▶ **INSTRUCTIONS TO FOLLOW**: Pick out each line in the material below that contains the word "option", and copy those lines.

## BEGIN

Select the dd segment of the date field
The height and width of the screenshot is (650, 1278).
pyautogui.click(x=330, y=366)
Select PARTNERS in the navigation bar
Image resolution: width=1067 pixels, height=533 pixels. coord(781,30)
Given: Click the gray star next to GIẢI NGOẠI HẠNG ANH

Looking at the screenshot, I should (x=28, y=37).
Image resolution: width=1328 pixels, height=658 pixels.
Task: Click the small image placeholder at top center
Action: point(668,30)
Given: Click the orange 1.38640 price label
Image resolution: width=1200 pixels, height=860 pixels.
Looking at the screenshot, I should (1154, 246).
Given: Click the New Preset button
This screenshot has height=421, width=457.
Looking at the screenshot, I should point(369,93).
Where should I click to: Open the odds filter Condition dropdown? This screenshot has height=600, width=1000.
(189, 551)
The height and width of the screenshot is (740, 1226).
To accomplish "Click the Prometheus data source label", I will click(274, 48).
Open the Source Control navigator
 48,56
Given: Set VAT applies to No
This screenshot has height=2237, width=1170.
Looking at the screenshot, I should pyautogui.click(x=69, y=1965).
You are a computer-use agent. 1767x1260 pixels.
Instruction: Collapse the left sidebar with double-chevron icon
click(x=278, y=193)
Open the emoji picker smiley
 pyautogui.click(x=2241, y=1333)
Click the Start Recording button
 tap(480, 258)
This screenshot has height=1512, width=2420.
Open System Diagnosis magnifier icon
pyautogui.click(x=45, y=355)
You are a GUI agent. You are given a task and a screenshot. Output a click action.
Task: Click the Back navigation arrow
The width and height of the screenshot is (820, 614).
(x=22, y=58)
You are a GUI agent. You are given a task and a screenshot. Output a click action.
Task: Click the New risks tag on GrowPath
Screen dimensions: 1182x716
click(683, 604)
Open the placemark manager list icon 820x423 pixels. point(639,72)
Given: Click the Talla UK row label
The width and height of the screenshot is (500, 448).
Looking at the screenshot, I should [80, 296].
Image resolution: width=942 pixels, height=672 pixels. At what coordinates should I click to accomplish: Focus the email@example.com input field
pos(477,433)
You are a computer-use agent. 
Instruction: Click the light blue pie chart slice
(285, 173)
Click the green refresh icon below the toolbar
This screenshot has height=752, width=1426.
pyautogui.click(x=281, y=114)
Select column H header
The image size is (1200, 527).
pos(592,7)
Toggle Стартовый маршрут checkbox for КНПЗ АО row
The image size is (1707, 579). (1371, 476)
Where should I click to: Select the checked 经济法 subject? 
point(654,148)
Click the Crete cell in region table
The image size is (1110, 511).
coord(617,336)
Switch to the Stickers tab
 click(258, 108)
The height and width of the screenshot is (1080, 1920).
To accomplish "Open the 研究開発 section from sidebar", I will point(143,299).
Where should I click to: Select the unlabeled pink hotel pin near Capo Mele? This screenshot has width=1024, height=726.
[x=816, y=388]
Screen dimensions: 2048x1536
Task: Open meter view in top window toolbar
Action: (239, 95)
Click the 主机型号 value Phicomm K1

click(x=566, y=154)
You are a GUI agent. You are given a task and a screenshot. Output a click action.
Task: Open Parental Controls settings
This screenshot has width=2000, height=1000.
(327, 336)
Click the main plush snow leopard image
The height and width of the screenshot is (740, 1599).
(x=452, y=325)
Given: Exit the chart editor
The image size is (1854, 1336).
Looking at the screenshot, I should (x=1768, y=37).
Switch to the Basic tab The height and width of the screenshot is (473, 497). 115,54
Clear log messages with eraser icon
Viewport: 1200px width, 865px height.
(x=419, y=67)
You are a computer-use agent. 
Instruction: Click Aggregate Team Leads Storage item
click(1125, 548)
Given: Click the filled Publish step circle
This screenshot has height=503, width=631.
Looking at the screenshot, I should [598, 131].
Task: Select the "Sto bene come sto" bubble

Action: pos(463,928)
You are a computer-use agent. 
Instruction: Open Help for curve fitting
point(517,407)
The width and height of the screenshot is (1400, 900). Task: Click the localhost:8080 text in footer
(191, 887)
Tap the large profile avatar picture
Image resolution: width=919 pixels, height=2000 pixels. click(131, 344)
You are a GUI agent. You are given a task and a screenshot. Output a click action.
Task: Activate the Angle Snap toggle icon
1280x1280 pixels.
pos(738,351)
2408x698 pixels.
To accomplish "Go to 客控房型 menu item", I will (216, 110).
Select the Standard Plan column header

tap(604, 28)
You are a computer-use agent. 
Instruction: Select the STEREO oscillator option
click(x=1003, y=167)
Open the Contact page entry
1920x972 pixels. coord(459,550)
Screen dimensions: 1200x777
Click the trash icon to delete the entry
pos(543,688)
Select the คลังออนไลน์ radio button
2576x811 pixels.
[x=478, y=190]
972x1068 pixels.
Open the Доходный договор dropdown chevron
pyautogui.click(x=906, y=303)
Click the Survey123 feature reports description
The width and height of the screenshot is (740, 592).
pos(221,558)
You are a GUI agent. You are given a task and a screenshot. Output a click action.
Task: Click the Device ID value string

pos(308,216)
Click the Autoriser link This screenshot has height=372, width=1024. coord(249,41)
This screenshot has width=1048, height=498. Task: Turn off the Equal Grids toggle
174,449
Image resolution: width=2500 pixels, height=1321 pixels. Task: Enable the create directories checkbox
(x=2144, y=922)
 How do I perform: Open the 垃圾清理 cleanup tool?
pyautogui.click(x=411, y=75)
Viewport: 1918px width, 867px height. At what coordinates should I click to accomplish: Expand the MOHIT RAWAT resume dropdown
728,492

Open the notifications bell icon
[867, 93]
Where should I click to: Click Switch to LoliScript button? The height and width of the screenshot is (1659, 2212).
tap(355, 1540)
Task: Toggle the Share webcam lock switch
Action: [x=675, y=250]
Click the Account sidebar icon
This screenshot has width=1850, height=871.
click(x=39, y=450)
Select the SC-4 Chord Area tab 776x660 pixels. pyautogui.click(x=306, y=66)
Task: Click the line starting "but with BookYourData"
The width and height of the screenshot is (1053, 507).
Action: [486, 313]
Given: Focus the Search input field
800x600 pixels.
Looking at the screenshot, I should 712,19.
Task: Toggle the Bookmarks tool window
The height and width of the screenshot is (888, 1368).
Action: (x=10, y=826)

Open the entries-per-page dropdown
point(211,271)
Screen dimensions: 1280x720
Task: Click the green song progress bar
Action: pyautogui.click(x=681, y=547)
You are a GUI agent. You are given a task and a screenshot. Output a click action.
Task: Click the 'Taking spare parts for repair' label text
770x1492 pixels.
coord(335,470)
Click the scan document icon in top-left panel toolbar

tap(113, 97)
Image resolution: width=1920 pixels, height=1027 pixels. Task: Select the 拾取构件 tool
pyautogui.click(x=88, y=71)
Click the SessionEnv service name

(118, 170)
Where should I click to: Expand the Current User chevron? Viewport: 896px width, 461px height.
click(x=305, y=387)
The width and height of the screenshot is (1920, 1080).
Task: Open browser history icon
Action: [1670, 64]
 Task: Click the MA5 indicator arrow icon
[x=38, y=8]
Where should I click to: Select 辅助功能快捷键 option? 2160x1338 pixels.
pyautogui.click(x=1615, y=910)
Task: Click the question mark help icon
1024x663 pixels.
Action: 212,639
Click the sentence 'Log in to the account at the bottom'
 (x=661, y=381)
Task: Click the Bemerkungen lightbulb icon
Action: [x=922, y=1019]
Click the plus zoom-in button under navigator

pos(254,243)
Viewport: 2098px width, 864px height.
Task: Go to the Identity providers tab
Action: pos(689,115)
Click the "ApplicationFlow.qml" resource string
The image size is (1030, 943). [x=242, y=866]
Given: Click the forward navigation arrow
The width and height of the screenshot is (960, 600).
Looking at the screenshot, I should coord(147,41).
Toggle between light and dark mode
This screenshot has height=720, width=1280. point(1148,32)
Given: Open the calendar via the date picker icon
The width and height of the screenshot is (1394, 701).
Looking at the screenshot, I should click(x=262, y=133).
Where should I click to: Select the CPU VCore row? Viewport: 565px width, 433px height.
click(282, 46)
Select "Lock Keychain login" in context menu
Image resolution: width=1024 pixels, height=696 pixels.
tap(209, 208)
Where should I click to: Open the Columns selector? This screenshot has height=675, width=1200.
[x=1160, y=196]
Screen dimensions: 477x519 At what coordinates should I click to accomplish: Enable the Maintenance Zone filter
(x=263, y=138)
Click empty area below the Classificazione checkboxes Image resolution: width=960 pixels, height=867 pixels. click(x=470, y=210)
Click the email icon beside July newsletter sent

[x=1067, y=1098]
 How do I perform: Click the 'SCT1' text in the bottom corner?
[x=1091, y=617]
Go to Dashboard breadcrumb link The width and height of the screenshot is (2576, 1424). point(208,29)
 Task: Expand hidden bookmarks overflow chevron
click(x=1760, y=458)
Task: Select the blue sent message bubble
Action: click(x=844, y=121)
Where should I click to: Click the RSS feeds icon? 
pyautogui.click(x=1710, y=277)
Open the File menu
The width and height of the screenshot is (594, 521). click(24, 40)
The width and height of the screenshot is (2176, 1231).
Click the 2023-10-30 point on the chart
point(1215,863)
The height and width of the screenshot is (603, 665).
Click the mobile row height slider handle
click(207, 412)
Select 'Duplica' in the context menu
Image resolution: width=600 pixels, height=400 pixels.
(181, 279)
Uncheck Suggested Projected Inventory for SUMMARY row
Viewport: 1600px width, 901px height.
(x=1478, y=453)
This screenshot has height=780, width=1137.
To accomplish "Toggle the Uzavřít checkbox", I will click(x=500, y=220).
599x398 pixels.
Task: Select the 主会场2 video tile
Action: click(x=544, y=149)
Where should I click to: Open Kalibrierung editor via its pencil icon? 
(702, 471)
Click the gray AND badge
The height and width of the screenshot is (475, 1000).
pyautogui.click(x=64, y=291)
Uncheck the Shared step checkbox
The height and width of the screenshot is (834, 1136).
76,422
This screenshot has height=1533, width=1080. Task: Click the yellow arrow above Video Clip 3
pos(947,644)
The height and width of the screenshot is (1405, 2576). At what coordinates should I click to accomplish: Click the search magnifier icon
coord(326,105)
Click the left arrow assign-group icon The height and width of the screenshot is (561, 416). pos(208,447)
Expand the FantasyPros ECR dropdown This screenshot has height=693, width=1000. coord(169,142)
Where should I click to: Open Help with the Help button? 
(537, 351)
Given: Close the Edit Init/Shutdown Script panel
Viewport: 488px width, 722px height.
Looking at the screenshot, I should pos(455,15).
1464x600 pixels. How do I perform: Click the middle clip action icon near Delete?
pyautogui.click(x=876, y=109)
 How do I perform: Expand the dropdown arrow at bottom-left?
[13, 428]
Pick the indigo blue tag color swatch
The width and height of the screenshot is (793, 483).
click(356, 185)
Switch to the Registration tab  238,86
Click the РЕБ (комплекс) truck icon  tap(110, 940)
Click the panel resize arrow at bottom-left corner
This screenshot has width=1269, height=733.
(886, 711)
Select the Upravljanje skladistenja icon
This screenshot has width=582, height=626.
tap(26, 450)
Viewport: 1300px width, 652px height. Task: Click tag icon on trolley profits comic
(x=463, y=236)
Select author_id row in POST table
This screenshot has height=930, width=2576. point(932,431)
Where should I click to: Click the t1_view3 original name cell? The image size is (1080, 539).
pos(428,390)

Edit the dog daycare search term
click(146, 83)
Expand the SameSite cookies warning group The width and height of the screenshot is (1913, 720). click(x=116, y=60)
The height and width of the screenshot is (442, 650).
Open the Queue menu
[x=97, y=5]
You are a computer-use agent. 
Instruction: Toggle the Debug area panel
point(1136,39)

## END

▶ **OUTPUT**:
Instruction: Select the STEREO oscillator option
Where should I click to: Select 辅助功能快捷键 option? 2160x1338 pixels.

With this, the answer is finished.